Une des « ruses » de ParcourSup, qui me semble être volontaire, est bien connue de la psychologie sociale. C’est celle de l’illusion du choix. En supprimant la hiérarchisation, on laisse entendre que tous les vœux se valent. Et si un lycéen obtient l’un d’entre eux (même s’il était un « plan B » formulé par défaut), il ne pourra pas dire qu’il n’a pas eu ce qu’il voulait !

J’ai demandé sur Facebook aux nombreuses personnes qui me suivent de répondre brièvement à cette question : « Qu’est-ce que ParcourSup fait aux jeunes ? » Les réponses ont été très nombreuses.

Le mot qui revient le plus est « stress », avec ces synonymes « anxiété », « fébrilité » « peur », « angoisse ». Mais le ressenti va bien au-delà. On parle aussi d’abandon et de solitude, car l’accompagnement et l’aide à l’orientation malgré la bonne volonté de beaucoup d’enseignants n’est pas toujours à la hauteur. Des élèves parlent d’incohérence, voire d’injustice et ne comprennent pas pourquoi certains sont pris et d’autres supposés « meilleurs » ne le sont pas.

On évoque aussi un sentiment de dévalorisation. Une mère d’élève développe : « ParcourSup fait douter les élèves de leurs qualités. Quand un élève a fait un parcours entre 16 et 17/20 de moyenne et qu’il est en liste d’attente partout, son estime de soi en prend un (grand) coup. Il a l’impression que personne ne veut de lui. »

ParcourSup rend les jeunes plus consommateurs-individualistes-compétiteurs

Je laisse la conclusion à deux internautes : « ParcourSup rend les jeunes plus consommateurs-individualistes-compétiteurs en leur faisant prendre conscience, à 15 ans, qu’ils sont tous les uns contre les autres. Bref, nous apprenons aux enfants à se voir comme des rivaux. »

Une autre professeure et mère d’élèves ajoute : « Il inculque à notre jeunesse qu’il n’y a pas de place pour tout le monde dans l’enseignement supérieur et que si tu n’es pas pris, ben c’est ta faute individuelle, tu n’as pas fait les bons choix, tu n’as pas été assez méritant. »

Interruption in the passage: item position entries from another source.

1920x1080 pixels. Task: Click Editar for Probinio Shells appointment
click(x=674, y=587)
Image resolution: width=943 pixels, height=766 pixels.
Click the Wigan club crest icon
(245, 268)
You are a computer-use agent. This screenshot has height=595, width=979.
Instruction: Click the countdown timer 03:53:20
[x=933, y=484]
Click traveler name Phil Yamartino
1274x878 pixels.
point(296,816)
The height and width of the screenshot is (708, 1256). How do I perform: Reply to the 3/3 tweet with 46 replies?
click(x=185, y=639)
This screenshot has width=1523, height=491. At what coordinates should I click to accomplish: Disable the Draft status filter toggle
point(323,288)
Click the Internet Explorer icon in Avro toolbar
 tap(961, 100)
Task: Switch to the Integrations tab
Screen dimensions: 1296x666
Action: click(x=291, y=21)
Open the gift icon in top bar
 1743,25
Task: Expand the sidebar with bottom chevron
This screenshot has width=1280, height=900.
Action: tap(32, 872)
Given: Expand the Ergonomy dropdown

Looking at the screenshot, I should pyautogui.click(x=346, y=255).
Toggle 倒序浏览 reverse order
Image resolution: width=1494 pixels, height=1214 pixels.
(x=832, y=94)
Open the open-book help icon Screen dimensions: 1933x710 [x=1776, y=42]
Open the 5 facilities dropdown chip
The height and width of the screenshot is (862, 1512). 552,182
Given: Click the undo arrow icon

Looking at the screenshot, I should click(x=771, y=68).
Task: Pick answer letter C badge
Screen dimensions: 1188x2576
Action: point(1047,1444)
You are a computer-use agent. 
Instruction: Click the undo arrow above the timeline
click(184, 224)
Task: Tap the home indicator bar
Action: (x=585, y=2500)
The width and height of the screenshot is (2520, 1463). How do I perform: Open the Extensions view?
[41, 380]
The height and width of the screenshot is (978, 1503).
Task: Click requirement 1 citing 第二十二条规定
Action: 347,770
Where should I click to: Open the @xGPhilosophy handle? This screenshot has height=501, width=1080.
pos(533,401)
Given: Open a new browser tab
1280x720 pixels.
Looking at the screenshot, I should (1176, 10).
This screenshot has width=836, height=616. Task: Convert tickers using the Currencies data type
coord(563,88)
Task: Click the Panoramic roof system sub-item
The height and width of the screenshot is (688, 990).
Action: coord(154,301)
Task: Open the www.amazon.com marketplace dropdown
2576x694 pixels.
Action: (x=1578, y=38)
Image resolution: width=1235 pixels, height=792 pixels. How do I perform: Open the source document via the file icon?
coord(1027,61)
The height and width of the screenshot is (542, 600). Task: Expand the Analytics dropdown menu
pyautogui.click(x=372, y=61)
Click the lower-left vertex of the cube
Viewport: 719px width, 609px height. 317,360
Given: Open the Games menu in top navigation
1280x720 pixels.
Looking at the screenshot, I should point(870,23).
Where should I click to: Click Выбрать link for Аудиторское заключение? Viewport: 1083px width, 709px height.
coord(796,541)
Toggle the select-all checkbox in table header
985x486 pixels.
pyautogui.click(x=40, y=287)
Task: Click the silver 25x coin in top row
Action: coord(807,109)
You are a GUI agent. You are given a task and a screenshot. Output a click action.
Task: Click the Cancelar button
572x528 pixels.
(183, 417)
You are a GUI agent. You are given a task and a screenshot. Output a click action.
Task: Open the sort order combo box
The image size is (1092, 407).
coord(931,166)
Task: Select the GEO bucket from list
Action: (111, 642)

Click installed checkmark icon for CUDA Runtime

1. En mai 2019, 71,69 % des candidats, soit 458 805 lycéens sur 639 897, avaient reçu au moins une réponse positive. En mai 2020, ils ne sont que 58,66 % (338 548 sur un total de 662 366).

2. Exemple de liste d’appel : il y a 30 places dans une formation, un candidat est 8e sur la liste d’attente, il est donc 38e sur la liste d’appel. Quelle que soit l’issue, le rang sur la liste d’appel ne change jamais, à l’inverse de celui de la liste d’attente.